HARTFORD – A bill requiring new regulations on wind turbine projects was voted out of the Energy and Technology Committee Tuesday.
The bill would put the breaks on wind projects until the Connecticut Siting Council develops regulations specific to wind energy. The Siting Council has the sole authority to approve commercial energy projects. The council, however, is not a regulatory body, so the regulations would have to be approved by the Regulation Review Committee, a process which could take six to 12 months, according to Rep. Vickie Nardello, co-chair of the Energy and Technology Committee.
The committee voted 14 to 6 in favor of a substitute bill which took the word “moratorium” out of the title. However, the substance of the bill did not change.
“For all intents and purposes, it’s really the same bill,” said state Rep. Len Greene of Beacon Falls, one of the dissenting voters.
The bill will go to the state House of Representatives, where the speaker will determine whether to send it to another committee or bring it up for debate.

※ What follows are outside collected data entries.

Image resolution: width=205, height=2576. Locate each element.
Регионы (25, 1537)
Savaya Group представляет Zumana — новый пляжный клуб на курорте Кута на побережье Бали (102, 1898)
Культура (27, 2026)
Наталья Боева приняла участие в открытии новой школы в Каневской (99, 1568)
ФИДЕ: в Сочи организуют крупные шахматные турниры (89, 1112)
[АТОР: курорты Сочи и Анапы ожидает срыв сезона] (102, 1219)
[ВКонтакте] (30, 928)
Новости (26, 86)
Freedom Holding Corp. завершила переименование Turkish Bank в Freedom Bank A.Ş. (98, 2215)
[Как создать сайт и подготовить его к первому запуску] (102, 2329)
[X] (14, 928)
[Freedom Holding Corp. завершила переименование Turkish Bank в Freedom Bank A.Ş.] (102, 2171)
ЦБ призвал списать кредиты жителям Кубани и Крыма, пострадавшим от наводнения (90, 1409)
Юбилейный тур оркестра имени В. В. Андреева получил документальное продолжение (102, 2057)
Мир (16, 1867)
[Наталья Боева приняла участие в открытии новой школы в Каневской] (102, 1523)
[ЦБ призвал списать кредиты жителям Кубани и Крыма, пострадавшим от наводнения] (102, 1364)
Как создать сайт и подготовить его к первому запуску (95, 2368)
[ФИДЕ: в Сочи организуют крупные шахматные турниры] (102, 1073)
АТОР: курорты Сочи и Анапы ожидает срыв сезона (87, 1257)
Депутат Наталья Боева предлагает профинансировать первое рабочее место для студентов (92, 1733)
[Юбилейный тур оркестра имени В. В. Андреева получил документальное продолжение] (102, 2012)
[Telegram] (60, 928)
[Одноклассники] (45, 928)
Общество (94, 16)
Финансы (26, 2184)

The bill requires the Siting Council to resume discussion on current proposals, including those in Prospect and Colebrook, once new regulations are in place, but opponents of the bill said the delay will kill current projects.

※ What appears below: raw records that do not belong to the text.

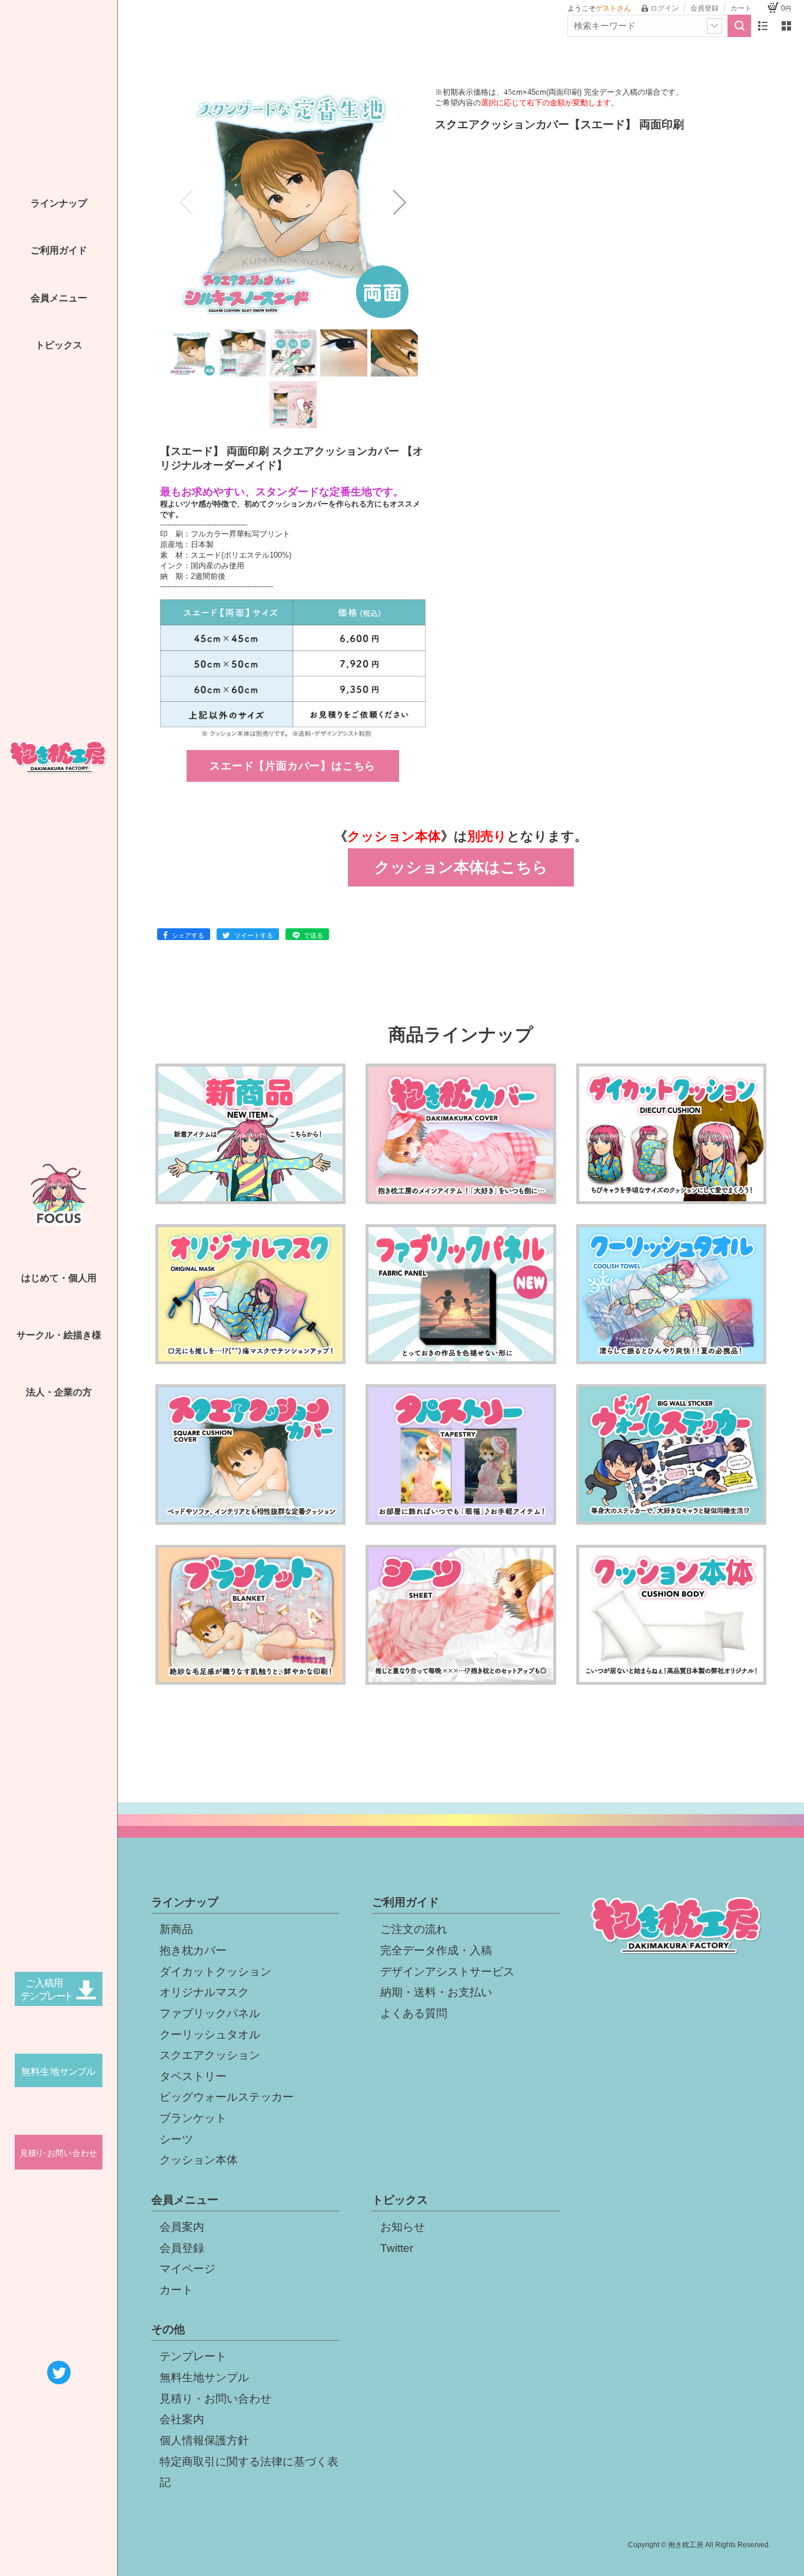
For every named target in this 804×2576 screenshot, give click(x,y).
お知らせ (402, 2227)
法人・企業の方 (59, 1392)
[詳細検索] (714, 26)
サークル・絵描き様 (58, 1335)
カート (176, 2290)
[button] (186, 202)
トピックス (58, 345)
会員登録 (182, 2248)
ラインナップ (59, 203)
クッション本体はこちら (461, 867)
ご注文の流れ (413, 1929)
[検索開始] (739, 26)
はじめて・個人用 (59, 1278)
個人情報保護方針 (204, 2440)
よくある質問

“BNE believes it still would delay, and likely kill the project,” said Patty McQueen, a spokesman for BNE Energy, the company planning the current wind turbine projects.
Governor Dannel Malloy agreed.
“I think there are regulations,” he told Larry Rifkin on WATR radio last week.
Malloy felt the moratorium would kill wind turbines in the state.
“I don’t think the design is to talk about regulations. I think the design is to end wind turbines,” Malloy told Rifkin. “If the legislature decides that they want to kill wind turbines, they should stand up and affirmatively vote that, but not try to do it by saying, well, we just need regulations. We’ve been regulated to death in this state.”
Nardello, who proposed and supported the bill, disagreed that it would deter wind energy. She said she believes the federal tax credit supporting renewable energy projects will be extended, allowing BNE to fund their wind projects once regulations are in place.
“They’ll be able to meet the regulations that the siting council has imposed,” Nardello said.
Supporters of the bill said they support wind turbines in Connecticut, but want to make sure they are properly sited. They were concerned about the health and safety of residents who live near the proposed turbines and didn’t think current regulations are sufficient to protect them.
“There are no regulations specific to the development of wind in Connecticut,” Nardello said.
U.S. Sen. Richard Blumenthal said he would support state legislation to regulate wind energy.
“Renewable sources of energy such as wind should be encouraged, but we must be very careful as to how and where, as to prevent any adverse health and safety impact on the residents in the surrounding area, or to the environment generally,” wrote Blumenthal in a December letter to Tim Reilly, president of Save Prospect Corp, a group opposing wind turbines in Prospect.
Barbara Currier Bell, a member of the Council, argued at a recent public hearing that the Council already has the necessary regulations in place to render an informed decision on the siting of wind turbine projects.
Greene also thought current regulations are sufficient. He said the Siting Council’s job is to remove politics from the process, a job they have done well for 40 years.
“I don’t believe that we need to add additional arbitrary regulations on top of what the Siting Council has already been doing,” Greene said.
He said the turbines would benefit the state as a whole by creating both jobs and electric generation. More regulations would impact future investment in the state in regards to wind power, Greene said.
“It sends the wrong message to the industry and the business community in general,” he said.
Greene said opposition to the turbines is a local issue.
“The whole impetus behind this bill seems to be driven by that,” he said.
Nardello argued that those in favor of the bill still supported renewable energy projects.
“It doesn’t mean that because we want regulations that we’re not supporting those particular industries or those particular products,” Nardello said.
She pointed to other projects under the jurisdiction of the Siting Council, such as cell towers, which are still numerous despite regulations.
Nardello hopes the bill will move quickly through the legislature.
“If [the Siting Council] issues a decision, it will be too late,” Nardello said.